■ Passage
━━━━━━━━━━━━━━━━
I have been meaning to write this up for a while; Scott Drummonds’ ‘Love Your Balloon Driver’ post today at his Virtual Performance blog gave me a nice reminder. I actually caught a sneak peak at the graphs with an explanation from Scott at his instructor-led lab at VMworld 2009. Scott calls out that the only workload they discovered suffers from balloon driver activity is Java. The reason for Java’s problems with balloon driver activity is that Java itself runs in a VM and so the guest OS cannot properly determine which pages should be swapped out when the balloon driver calls for it.
My experiences causes me to agree with Scott and the whitepaper he cites – in a properly designed and equipped environment the balloon driver is not detrimental for most every workload to a point. However, I recently discovered in a client site that the balloon driver can cause significant issues when the environment is poorly designed and under-sized. Here the background:
I was called into an already established environment where the client was running on an older blade with VMware ESX 3.5. The blade maxed out at 16GB RAM and had dual dual-core CPU’s with no hope for an upgrade. On the blade was a single guest VM running Windows 2003 with SQL 2005, in it’s full 32-bit glory. The VM was configured with 4 vCPU’s and 16GB of memory. Some of you can probably already guess where this is going….
The x86 Windows guest had PAE configured, and SQL took advantage of AWE to use the additional memory beyond the 4GB limit of a 32-bit system. Additionally, the Windows guest had the /3GB switch enabled in boot.ini. Finally, as per SQL best practices, the ‘Lock Pages in Memory‘ permission was granted to the SQL Server service account. What the guest was left with was 1GB of kernel mode memory and 15GB of User Mode/Extended addressable memory.
And here’s the problem. The client was using ESX, not ESX 3.5, so the Service Console required memory. In this case, the service console had approximately 512MB allocated to it. Futhermore, VM’s require some overhead on ESX to run. The memory overhead consumed by a Windows guest on ESX 3.5 with 4 vCPU and 16GB of memory is a bit more than 512MB. On a properly sized ESX server with multiple similar guests/workloads, you could probably gain much of the overhead back through transparent page sharing; but in this case I had a 1:1 P2V ratio. If you are any good at math you see that the environment is running about 1GB short of memory. A quick check of the balloon driver stat in vCenter show that the balloon driver was constantly active and demanding about 1GB back from the guest… constantly.
━━━━━━━━━━━━━━━━
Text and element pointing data

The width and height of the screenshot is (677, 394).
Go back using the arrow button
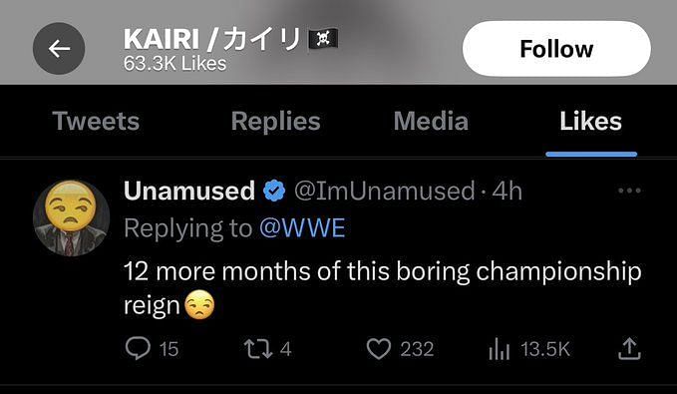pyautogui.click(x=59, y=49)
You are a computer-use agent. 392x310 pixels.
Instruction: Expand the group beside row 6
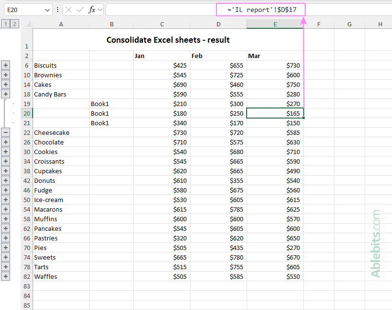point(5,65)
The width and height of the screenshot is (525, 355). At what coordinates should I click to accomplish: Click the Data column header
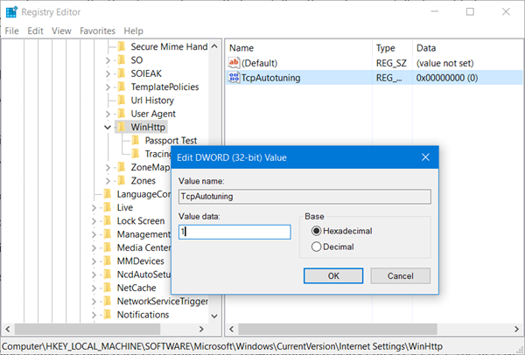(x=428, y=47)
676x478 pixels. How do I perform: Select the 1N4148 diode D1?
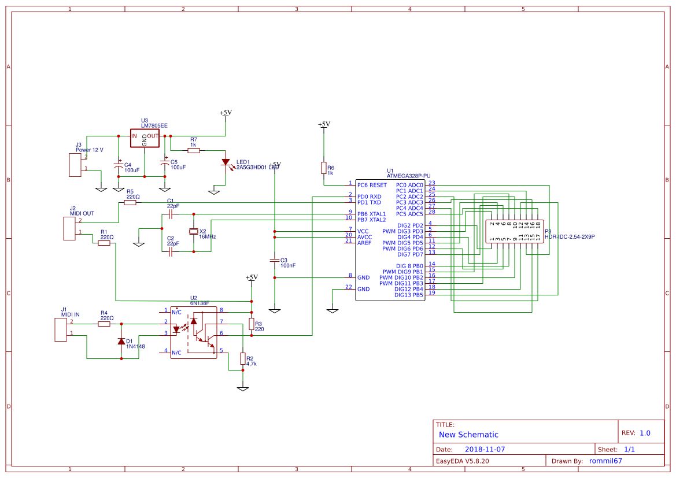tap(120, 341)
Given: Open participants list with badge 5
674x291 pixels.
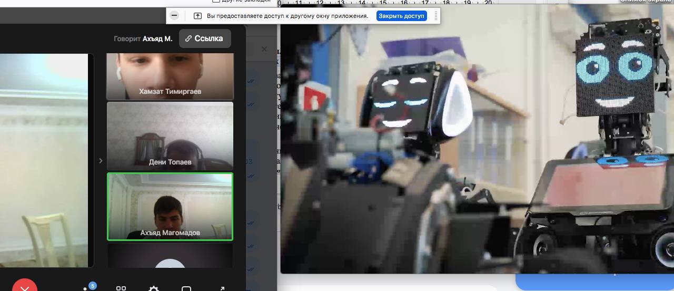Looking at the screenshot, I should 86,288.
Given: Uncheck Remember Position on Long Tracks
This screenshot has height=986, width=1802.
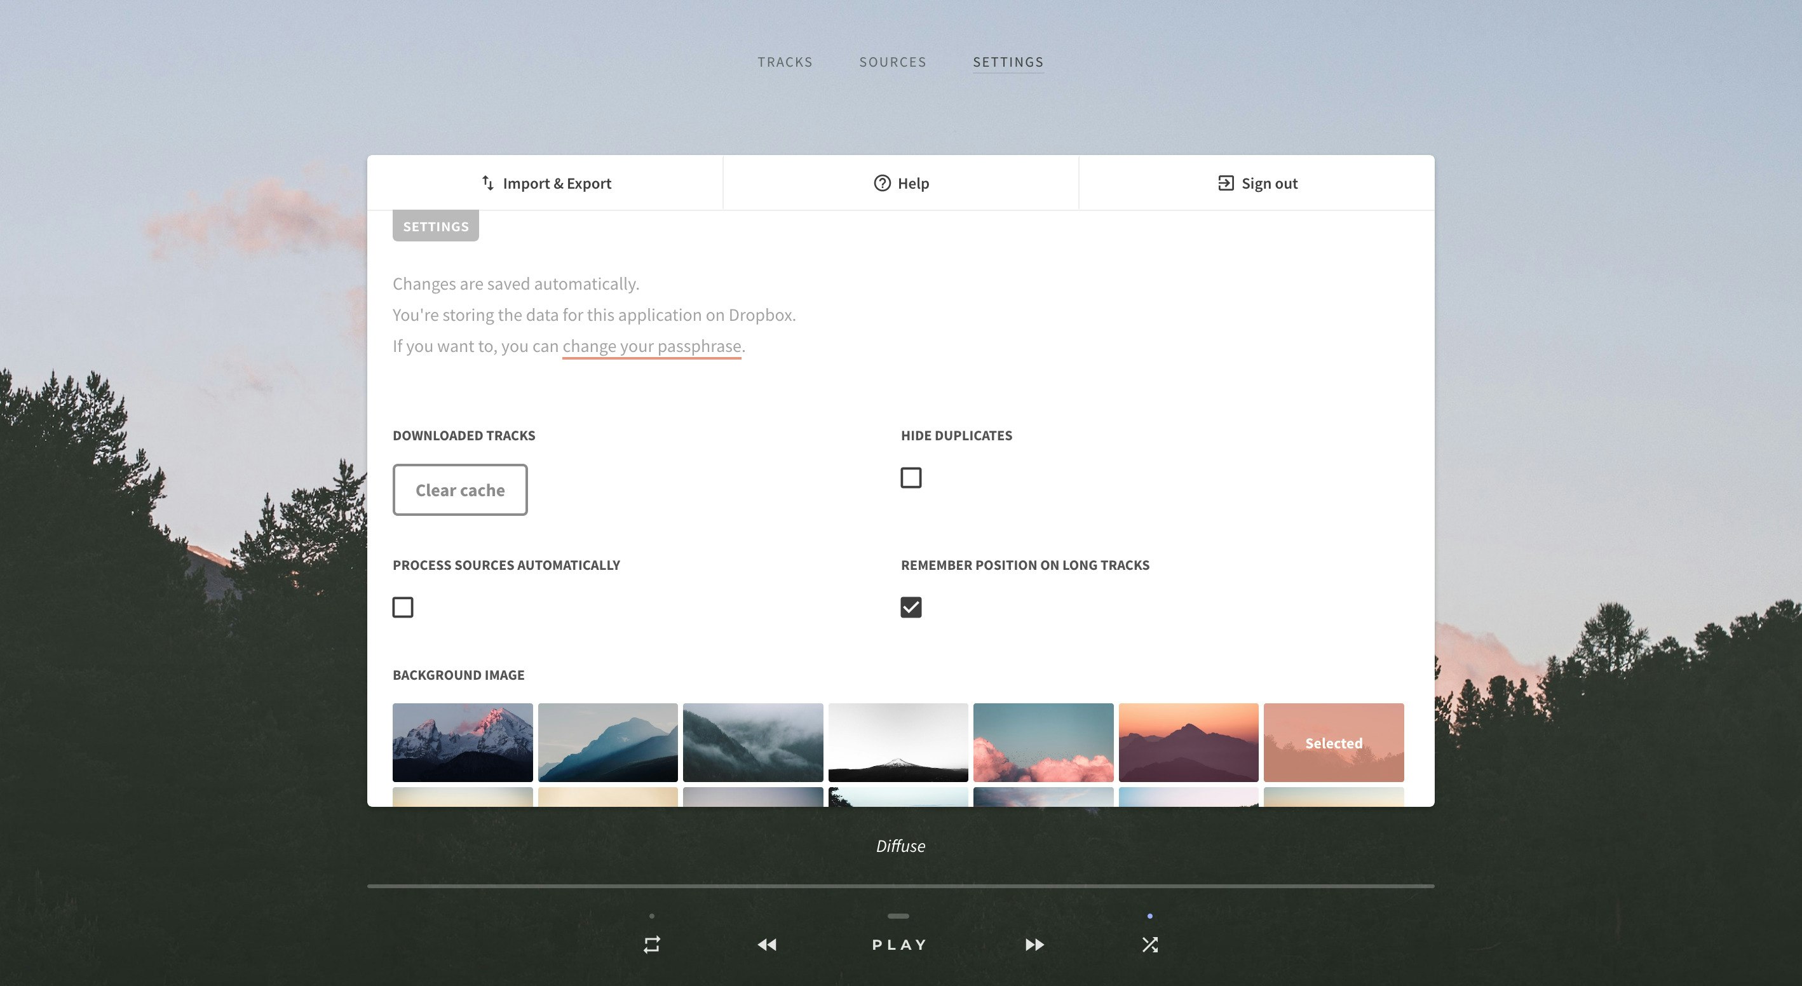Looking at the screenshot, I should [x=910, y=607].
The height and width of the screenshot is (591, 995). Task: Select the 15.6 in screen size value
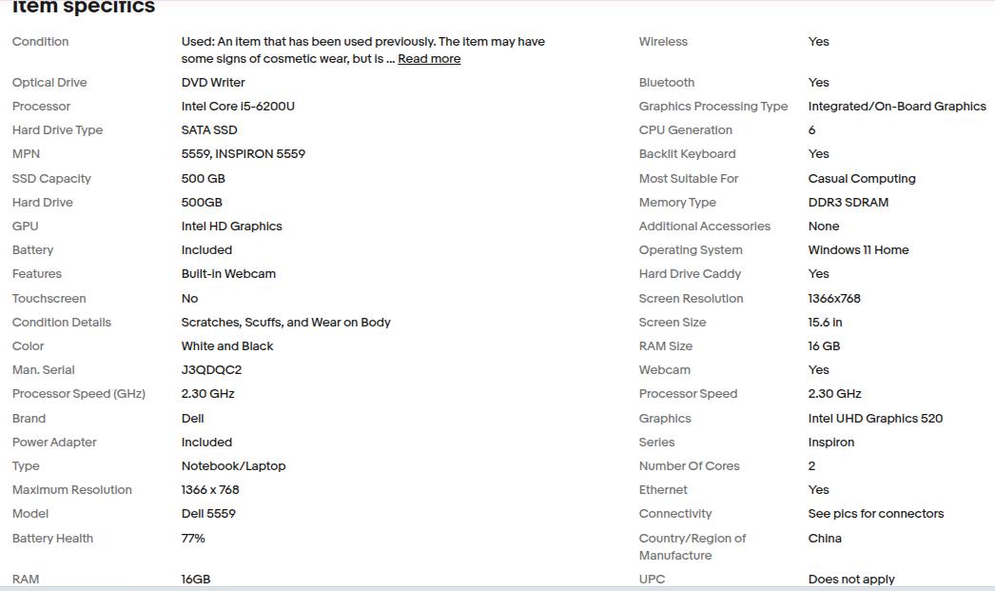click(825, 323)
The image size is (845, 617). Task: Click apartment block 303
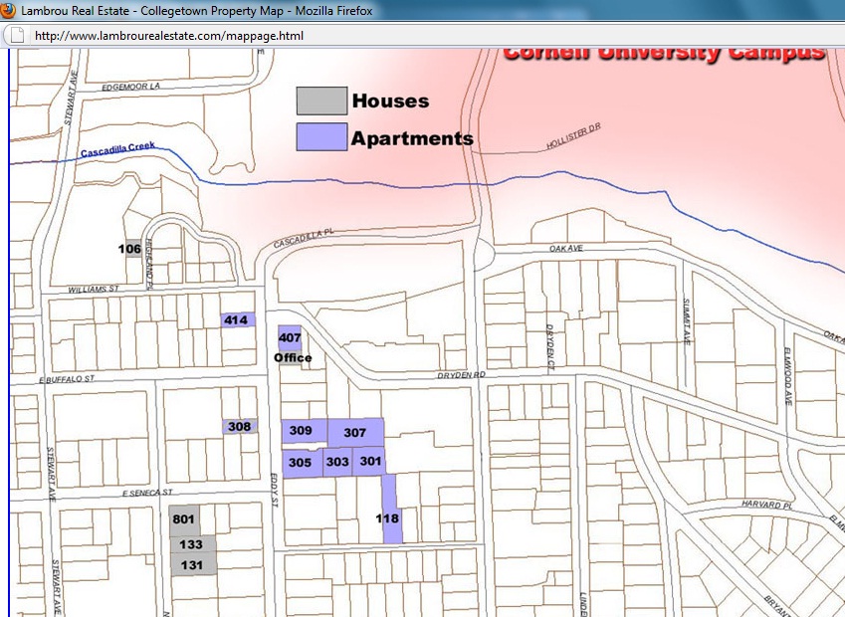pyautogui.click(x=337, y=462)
━━━━━━━━━━━━━━━━
■ Set of tasks
[A] Which memory-related settings or features does the balloon driver post say were configured in the x86 Windows guest and its SQL Server?
[B] Reproduce the stretch of the balloon driver post from "The x86 Windows" through "Mode/Extended addressable memory." word for word.
[C] Answer these questions from the balloon driver post:
(i) What was the most RAM the older blade could hold?
(ii) About how much memory was allocated to the service console?
(iii) Which workload does Scott say is the only one found to suffer from balloon driver activity?
Rely only on the text above and nothing else.

■ Response list
[A]
- PAE
- AWE
- The /3GB switch in boot.ini
- The 'Lock Pages in Memory' permission for the SQL Server service account

[B]
The x86 Windows guest had PAE configured, and SQL took advantage of AWE to use the additional memory beyond the 4GB limit of a 32-bit system. Additionally, the Windows guest had the /3GB switch enabled in boot.ini. Finally, as per SQL best practices, the ‘Lock Pages in Memory‘ permission was granted to the SQL Server service account. What the guest was left with was 1GB of kernel mode memory and 15GB of User Mode/Extended addressable memory.

[C]
(i) 16GB
(ii) Approximately 512MB
(iii) Java